Sandık başında rastgele bir aday ismine itirazda bulunma misyonu ve yetkisinin bulunmadığını aktaran Çağlayan, oyların geçerli-geçersiz sayılmasına ait itirazların da evvel sandık konseyine, akabinde da seçim şurasına yapılacağını söyledi.

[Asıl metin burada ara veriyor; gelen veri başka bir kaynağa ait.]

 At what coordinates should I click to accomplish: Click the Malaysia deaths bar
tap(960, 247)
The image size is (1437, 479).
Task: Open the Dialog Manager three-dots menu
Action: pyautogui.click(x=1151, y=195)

Çağlayan, şunları kaydetti:
“Diğer yandan benim bir arada plan kurduğum tez edilen Şükran Kütükçü’yü genel liderimizin TBMM’de vazife yapan özel kalem müdürü olarak tanırım. Ben, genel merkezde vazifeli olduğum için kendisiyle irtibatım da sonludur. Nezaket konuşmaları dışında Şükran hanımla özel hayatımda rastgele bir görüşmem de olmamıştır. Kendisiyle rastgele bir plan yapmam kelam konusu değildir. Partinin 2013 yılından sonra yaptığı tüm kurultaylarda görev yaptım. Parti etrafları de beni, türel işlerde vazifemi tarafsızca yerine getirmemle tanırlar. Hakkımda rastgele bir siyasi ya da maddi çıkar sağladığım tezi bulunmamaktadır. Tekrar yakınlarımın işe girmesi konusunda yahut kendim ya da yakınlarımın haksız biçimde ve oy karşılığında taşınır taşınmaz mal edindiğine dair bir tez bulunmamaktadır.
Dosya kapsamında alınan MASAK raporu ve kurumlara yazılan müzekkere yanıtlarında da adım dahi geçmemektedir. CHP’nin 38. Olağan Kurultayına katılan kurultay delegelerinin iradelerinin fesada uğratılması emeliyle bu şahıslar para yahut gibisi bir menfaat dağıtıldığını duymadım, görmedim. Ayrıyeten bu hedefle bana da rastgele bir para yahut menfaat teklif edilmedi. Ben de bu çeşit bir faaliyet içerisinde muhakkak bulunmadım. Ben Cumhuriyet Halk Partisi hukuksal kişiliğinin avukatlığını yürütürüm. Partideki bireylerin özel avukatı yahut vekili değilim. Rastgele bir aday ismine seçim heyetlerine itiraz etme yetkim, hakkım ve vazifem yoktur.”
Çağlayan, hakkında “kovuşturmaya yer olmadığına” karar verilmesini talep etti.